Gesellschaft Semperopernball will „frecher und moderner“ werden

Breakdance in der Semperoper. Der Ball will sich verjüngen und freut sich über wachsenden Zuspruch auch in der Schweiz und in Österreich. Selbst in afrikanischen Ländern war das Spektakel zuletzt zu sehen.

Die Semperoper

Quelle: Leipzig report

Dresden. Der Semperopernball in Dresden soll nach Aussagen seines Chefs Hans-Joachim Frey „frecher und moderner“ werden und so mehr junge Leute anlocken. Die 11. Ausgabe des Spektakels am 29. Januar 2016 stehe unter dem Motto „Dresden schillert - Der Ball ist bunt“ und sei annähernd ausverkauft, sagte Frey am Montag bei der Präsentation des Programms. Als Gäste werden unter anderem Opernstar Joyce DiDonato und die Musiker des Bundesjazzorchesters erwartet. Neben Wiener Walzer soll auch Breakdance eine Rolle spielen.

Mit dem Motto des kommenden Balls möchte der Veranstalter unterschiedliche Assoziationen wecken - vom Fußball bis zum Karneval. Denn die Zahl 11 stehe nun mal für verschiedene Ereignisse, erklärte Frey.

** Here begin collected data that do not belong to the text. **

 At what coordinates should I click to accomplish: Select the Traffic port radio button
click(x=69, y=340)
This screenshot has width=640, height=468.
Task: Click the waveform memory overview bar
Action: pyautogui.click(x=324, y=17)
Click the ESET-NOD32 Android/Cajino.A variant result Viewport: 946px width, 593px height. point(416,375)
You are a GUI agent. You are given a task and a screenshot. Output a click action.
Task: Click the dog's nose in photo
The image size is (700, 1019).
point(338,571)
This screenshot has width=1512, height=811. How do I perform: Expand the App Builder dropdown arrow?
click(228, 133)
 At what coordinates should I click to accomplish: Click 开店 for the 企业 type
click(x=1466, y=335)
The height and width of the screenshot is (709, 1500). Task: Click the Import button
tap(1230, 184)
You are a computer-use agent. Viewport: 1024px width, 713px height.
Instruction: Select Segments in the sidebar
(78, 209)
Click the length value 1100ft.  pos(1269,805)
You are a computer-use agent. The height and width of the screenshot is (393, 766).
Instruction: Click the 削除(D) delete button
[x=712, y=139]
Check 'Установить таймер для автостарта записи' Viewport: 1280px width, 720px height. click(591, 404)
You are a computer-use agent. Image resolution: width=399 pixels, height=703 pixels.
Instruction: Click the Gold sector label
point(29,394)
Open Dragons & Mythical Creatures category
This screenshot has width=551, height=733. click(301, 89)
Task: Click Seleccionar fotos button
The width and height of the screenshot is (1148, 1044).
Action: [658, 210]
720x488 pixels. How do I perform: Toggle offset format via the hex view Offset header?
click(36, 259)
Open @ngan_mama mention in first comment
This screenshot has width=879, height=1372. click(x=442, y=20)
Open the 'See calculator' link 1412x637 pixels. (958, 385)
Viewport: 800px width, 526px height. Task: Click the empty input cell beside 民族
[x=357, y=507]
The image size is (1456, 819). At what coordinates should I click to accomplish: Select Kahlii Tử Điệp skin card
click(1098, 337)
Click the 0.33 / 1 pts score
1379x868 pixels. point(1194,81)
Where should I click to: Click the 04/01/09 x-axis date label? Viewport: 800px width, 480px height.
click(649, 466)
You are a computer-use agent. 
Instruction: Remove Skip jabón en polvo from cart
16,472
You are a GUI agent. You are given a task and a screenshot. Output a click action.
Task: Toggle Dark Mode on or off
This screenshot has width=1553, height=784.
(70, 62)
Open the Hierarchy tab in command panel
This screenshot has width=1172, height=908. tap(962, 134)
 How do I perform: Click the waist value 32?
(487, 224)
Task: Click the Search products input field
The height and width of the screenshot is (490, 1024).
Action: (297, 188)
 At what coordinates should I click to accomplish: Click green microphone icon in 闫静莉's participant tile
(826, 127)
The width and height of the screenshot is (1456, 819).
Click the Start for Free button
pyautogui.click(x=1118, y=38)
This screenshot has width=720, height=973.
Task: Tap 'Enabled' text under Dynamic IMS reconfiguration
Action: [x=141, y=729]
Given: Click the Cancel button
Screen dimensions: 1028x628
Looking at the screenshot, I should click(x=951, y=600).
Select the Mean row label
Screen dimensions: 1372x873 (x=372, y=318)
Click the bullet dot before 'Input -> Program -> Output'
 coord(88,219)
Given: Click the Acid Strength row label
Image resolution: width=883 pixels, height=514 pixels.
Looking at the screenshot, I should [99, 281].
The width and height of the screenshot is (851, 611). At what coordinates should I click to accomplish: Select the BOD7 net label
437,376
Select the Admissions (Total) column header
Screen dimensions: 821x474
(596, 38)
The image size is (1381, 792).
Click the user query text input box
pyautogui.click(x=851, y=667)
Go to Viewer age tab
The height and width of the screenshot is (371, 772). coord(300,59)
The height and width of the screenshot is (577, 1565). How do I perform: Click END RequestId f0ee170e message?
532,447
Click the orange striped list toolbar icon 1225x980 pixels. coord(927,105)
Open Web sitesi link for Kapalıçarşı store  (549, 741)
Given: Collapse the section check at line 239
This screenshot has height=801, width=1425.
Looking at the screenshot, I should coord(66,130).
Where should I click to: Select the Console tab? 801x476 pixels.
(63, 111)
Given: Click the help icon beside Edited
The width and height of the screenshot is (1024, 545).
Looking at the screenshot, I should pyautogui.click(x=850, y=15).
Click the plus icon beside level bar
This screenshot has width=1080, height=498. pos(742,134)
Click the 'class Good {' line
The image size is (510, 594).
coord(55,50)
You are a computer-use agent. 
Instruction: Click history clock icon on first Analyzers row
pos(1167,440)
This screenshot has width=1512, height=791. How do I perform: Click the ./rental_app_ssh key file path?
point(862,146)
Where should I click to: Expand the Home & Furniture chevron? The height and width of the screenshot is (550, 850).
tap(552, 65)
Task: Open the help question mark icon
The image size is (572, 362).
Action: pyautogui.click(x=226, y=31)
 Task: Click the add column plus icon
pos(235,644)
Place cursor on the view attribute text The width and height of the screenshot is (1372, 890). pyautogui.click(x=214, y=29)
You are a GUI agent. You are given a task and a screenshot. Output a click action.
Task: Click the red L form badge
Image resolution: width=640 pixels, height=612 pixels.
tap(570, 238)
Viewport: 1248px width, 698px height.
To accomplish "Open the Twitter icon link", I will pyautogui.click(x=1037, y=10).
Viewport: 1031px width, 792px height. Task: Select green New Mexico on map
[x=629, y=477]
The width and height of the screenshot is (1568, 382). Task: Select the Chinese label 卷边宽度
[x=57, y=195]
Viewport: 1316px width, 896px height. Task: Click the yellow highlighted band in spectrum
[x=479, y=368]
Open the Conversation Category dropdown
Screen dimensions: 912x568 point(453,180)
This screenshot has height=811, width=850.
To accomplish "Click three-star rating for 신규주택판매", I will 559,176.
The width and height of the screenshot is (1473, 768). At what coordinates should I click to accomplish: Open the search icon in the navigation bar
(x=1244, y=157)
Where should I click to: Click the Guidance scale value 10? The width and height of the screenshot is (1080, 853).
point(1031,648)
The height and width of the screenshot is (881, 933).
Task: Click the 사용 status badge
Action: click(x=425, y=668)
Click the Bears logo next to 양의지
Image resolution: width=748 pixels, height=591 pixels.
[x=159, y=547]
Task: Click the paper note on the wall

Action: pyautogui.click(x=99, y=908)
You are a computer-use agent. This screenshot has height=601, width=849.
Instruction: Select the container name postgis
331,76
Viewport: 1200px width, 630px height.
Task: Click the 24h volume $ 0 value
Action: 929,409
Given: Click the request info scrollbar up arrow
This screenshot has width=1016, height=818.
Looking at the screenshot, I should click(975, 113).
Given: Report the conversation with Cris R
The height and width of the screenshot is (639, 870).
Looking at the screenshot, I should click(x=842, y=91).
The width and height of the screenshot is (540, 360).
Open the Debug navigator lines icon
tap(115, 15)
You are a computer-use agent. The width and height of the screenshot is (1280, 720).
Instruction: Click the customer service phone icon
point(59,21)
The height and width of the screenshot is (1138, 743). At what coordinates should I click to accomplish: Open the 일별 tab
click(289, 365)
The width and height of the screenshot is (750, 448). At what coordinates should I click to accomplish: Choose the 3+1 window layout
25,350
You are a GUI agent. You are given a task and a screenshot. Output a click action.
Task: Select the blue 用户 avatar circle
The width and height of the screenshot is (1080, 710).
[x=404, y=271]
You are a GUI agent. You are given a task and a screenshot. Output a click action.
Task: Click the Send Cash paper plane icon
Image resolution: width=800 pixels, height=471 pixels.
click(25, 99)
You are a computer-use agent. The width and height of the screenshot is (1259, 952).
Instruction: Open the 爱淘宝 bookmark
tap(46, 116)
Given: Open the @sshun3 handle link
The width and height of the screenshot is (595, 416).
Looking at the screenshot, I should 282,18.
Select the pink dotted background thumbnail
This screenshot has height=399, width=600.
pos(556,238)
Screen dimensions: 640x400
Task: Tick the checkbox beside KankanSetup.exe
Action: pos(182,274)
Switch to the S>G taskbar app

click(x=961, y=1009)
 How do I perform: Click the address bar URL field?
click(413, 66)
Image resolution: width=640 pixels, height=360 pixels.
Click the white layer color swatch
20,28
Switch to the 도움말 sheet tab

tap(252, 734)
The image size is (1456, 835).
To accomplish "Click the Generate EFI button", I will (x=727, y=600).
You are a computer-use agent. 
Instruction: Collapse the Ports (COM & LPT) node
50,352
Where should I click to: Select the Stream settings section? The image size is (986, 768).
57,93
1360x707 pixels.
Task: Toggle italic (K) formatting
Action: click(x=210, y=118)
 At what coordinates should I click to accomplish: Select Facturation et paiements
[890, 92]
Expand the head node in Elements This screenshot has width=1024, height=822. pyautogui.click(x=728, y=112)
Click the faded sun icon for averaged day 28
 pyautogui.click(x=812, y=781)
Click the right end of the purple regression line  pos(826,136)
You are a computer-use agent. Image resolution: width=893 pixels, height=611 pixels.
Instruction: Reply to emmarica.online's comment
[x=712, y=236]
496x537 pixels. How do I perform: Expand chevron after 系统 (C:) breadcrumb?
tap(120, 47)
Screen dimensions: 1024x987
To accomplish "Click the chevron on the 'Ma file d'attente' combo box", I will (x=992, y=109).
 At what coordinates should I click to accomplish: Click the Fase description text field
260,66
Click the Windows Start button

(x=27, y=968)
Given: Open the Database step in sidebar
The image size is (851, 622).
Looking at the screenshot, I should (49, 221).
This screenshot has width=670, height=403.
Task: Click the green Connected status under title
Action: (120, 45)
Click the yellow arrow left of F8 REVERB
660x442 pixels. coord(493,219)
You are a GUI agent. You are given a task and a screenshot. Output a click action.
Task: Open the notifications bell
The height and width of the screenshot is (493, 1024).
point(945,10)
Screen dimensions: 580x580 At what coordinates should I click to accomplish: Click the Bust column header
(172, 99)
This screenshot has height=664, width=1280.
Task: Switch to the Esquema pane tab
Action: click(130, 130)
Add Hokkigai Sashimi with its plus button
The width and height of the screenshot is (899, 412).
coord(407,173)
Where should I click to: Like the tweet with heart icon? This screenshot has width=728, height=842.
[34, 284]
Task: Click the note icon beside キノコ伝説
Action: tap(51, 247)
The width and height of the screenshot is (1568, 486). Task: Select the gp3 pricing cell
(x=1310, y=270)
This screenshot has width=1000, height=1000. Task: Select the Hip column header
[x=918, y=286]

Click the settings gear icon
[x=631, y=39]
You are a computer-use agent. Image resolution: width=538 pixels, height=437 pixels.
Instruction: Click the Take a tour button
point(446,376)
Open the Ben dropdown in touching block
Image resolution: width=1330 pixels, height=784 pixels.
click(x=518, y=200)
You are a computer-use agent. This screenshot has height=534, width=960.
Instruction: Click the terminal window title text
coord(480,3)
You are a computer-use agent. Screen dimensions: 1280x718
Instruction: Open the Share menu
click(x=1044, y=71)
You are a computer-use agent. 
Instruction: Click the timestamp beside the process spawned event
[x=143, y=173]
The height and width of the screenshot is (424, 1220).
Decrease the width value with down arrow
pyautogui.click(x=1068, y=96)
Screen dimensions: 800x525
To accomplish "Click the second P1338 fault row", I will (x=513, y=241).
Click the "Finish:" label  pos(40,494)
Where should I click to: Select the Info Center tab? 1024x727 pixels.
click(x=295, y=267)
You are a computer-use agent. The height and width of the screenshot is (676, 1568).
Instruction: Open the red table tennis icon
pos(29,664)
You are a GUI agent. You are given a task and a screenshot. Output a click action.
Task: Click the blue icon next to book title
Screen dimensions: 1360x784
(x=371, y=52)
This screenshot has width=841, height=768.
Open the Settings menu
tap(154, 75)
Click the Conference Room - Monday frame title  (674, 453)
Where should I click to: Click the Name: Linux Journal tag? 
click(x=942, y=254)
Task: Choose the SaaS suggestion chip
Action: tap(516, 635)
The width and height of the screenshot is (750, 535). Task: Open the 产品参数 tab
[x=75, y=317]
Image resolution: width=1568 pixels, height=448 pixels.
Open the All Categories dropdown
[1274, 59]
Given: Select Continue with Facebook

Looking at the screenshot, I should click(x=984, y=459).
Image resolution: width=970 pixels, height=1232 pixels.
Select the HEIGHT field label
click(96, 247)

Frey zufolge waren die billigsten Karten für den Ball 2016 - die Flanierkarten für 250 Euro plus Mehrwertsteuer - im Internet binnen kürzester Zeit ausverkauft. In der Oper selbst finden etwa 2500 Gäste Platz. Allerdings kann auch vor dem Haus auf dem Theaterplatz bei freiem Eintritt zum Open-air-Ball getanzt werden. Die Organisatoren rechnen nach den Erfahrungen vergangener Jahre dort mit etwa 13 000 Gästen.

Über das Ballkleid der Debütantinnen sollen die Fans per Voting mitbestimmen. Zur Auswahl stehen sechs Entwürfe von Designer Uwe Herrmann. Das sogenannte Prom-Kleid mit schmaler Taille und weitem, knöchellangem Rock soll reichlich funkeln. Dafür sorgt eine speziell gefertigte Lage Tüll mit Glitzer-Reflektionen. Der Ball wird nicht von der Semperoper ausgerichtet, sondern von einem eigens dafür gegründeten Ballverein. Als dessen Chef zog Frey  eine überaus positive Bilanz des 10. Balls Ende Januar. Mit dem Motto „Dresden heißt die Welt willkommen“ habe man Pegida „weggetanzt“. Die Islamkritische Bewegung dominierte damals noch die Schlagzeilen. Das Motto war kurzfristig erweitert worden, um auf ausländerfeindliche Parolen bei Pegida zu reagieren. Mit Fernsehübertragungen auch nach Österreich und in die Schweiz habe man mehr als zwei Millionen Zuschauer erreicht, hieß es. Da der senegalesische Präsident Macky Sall einen Ballorden erhielt, sei das Event sogar in dessen Heimatland und acht weiteren afrikanischen Staaten ausgestrahlt worden, sagte Frey.